__Problem to work on__:
If a line of the material contains "avatar", copy it.

*** Given entries ***

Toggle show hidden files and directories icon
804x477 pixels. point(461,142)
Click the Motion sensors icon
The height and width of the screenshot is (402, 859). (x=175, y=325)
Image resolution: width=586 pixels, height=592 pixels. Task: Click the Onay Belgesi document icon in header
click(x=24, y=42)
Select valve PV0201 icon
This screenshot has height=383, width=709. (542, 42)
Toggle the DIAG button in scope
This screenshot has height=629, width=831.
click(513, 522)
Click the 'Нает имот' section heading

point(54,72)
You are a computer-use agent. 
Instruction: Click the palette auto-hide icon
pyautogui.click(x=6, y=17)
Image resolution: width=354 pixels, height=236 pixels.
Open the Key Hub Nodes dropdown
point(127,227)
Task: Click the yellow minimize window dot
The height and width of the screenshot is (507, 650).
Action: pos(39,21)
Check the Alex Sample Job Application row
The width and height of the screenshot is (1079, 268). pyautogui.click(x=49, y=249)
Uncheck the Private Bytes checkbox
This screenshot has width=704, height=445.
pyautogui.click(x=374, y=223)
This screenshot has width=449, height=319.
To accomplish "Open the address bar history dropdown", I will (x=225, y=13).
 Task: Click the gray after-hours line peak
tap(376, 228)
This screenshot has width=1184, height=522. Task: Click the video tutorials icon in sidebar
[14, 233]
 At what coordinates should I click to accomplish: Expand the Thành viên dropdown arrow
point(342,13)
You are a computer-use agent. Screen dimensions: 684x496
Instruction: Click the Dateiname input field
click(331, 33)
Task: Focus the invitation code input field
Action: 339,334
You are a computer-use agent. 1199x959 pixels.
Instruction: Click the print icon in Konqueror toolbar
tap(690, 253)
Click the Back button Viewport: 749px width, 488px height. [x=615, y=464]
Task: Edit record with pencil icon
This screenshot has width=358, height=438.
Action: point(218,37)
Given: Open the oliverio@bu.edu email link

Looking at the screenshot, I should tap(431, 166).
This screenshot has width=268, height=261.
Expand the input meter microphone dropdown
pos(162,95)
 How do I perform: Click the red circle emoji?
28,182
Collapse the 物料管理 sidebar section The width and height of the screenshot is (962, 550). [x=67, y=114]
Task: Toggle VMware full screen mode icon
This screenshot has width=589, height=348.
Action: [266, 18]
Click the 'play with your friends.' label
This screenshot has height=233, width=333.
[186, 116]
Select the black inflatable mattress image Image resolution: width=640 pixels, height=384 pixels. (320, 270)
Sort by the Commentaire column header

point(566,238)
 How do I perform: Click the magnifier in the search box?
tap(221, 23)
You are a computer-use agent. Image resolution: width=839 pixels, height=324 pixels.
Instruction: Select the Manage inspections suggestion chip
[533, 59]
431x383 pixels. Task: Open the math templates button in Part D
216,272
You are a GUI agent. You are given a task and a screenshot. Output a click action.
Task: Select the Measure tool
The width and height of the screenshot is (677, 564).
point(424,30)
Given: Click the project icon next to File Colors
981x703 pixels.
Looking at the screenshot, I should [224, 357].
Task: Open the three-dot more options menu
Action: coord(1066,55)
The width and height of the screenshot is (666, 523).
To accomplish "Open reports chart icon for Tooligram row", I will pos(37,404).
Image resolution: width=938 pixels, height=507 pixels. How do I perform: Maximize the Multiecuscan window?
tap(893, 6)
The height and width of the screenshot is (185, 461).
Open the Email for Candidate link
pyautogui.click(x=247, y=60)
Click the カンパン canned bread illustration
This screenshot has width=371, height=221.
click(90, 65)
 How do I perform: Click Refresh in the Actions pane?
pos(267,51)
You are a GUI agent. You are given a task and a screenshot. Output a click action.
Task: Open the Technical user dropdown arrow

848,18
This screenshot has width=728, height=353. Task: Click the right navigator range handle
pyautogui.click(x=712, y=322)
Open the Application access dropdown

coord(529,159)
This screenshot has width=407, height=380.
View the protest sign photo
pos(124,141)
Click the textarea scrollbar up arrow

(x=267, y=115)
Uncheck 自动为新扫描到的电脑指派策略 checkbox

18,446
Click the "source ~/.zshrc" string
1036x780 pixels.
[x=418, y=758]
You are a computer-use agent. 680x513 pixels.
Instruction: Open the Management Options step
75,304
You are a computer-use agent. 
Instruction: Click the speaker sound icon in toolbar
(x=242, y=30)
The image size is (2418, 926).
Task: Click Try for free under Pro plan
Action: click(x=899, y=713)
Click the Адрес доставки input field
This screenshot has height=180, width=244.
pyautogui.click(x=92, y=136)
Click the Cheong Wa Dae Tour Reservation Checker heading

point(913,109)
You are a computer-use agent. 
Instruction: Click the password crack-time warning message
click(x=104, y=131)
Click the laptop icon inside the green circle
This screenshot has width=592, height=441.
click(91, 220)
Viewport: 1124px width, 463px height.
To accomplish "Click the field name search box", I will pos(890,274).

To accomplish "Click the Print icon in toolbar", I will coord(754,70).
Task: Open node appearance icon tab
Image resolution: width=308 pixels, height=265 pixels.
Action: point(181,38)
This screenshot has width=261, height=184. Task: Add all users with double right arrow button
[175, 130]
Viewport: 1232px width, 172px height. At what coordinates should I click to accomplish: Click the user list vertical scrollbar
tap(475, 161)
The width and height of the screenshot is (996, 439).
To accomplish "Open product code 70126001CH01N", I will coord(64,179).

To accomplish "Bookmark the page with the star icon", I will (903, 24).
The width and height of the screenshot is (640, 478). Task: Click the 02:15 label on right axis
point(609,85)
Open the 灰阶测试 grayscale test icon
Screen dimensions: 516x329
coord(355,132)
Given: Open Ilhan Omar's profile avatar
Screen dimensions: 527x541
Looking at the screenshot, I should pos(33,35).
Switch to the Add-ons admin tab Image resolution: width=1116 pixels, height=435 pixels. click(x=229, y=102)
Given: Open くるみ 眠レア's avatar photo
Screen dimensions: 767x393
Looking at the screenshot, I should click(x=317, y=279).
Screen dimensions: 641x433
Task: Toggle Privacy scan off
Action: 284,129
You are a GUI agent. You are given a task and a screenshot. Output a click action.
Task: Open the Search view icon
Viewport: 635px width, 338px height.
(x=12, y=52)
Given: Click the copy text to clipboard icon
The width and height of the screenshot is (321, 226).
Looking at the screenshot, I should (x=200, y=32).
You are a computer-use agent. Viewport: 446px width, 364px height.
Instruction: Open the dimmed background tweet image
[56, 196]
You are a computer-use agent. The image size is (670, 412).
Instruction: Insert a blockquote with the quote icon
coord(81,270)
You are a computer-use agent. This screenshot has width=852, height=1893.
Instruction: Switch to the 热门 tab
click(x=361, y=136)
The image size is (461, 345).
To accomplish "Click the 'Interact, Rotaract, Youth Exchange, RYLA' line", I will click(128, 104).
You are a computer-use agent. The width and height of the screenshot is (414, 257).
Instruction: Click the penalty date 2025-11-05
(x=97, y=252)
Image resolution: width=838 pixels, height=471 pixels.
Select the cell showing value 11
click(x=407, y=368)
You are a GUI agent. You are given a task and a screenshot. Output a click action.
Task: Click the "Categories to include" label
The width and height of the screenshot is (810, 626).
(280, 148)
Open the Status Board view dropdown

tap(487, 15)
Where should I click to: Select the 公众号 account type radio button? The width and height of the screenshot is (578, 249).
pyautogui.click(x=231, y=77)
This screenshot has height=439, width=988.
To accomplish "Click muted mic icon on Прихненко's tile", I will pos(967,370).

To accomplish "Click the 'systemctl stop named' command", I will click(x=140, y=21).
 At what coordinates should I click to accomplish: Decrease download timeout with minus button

*** End of Given entries ***

__Result__:
Given: Open Ilhan Omar's profile avatar
Given: Open くるみ 眠レア's avatar photo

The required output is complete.